Every year on 23rd of March, the bear is celebrated around the world. Like other large carnivores, bears are often misunderstood. Frequently, they are depicted and imagined as scary, aggressive animals. Let us change that view and get rid of the myth surrounding bears.
Are Bears Dangerous?
We should not be afraid of bears. Black bears kill less than one person a year on average. They usually mind their own business, even female bears with cubs. One problem is the media sensationalism of an attack, if it really happens. Of course, like with any wildlife, you should not disturb it and keep your distance. Mother bears will defend their cubs if necessary and if they feel threatened.
Another problem is that bears usually come too close to humans when they find food or food waste somewhere. So, always remember, especially when you are in the forest, not to leave your food lying around. Once bears are being fed by humans, they start to get accustomed to our presence. Then the probability of human-bear conflicts is much higher.
Why are Bears Important?
Bears, as other predators, are important for our ecosystem. They keep it clean and healthy, for example, by eating dead animal carcasses and disperse seeds throughout their territory. Moreover, they dig up insects and thereby turn over the soil and mix the nutrients.

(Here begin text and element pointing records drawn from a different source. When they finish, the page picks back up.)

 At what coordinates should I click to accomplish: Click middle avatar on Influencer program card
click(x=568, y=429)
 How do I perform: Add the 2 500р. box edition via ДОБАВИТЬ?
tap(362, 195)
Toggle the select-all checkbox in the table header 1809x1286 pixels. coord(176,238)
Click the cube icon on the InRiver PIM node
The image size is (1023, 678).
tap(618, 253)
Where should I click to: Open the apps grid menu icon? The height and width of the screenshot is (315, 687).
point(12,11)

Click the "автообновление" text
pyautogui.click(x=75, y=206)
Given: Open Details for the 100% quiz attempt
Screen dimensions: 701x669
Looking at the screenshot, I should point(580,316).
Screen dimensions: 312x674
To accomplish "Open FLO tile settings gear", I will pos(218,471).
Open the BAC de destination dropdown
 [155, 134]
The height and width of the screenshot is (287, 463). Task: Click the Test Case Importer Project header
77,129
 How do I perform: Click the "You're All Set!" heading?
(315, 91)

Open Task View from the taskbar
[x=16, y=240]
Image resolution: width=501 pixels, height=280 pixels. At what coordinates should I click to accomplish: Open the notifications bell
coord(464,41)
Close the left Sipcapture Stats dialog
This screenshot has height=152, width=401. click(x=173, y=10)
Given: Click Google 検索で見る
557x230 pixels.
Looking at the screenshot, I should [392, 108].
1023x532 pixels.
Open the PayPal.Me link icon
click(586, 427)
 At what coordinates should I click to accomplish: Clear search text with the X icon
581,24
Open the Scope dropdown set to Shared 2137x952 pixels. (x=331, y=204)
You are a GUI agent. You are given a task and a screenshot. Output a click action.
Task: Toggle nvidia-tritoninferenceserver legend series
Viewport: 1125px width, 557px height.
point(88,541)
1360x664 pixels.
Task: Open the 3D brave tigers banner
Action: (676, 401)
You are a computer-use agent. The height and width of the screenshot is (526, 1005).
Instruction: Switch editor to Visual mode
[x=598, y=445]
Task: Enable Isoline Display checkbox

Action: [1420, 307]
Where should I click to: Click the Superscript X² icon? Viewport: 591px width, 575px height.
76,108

To ensure a greater biodiversity and the cycle of predator and prey life, it is important to keep all the links in that cycle. Bears are one of them.
In total, there are eight different bear species. They live on the American continent, Europe, Asia and the Arctic. These are the American Black bear, the Asiatic Black Bear, the Giant Panda, the Malayan Sun Bear, the Sloth Bear, the Spectacled Bear, the Brown Bear, and the Polar Bear. Six out of these species are listed as endangered or vulnerable. The Panda is categorised as endangered, even though China is making great efforts to reduce habitat loss, logging and poaching. Only the Brown Bear and the American Black Bear are listed under least concern in the IUCN Red List.
Habitat loss is one of the greatest threats to bears. This is due to logging, growing human population and agriculture. This means that bears will come into closer contact with humans as they do not have their own habitat anymore and, in turn, this can also lead to human-wildlife conflicts.
Some species, especially in Asia, are threatened by illegal poaching and wildlife trade. For polar bears, climate change is the most threatening danger. Through the melting sea ice, polar bears are having a difficult time finding their prey, i. e. seals. Sometimes they have to go for months without eating.
Bears are often widely misunderstood and misrepresented by the media and the public. Usually, if they do not feel threatened and are not accustomed to people, they just go about their way.
Most of the bear species around the world are threatened and need to be protected. World Bear Day is used to focus on all the diverse issues regarding the species; it is used to protect them, spread the word about them and change the bears’ image.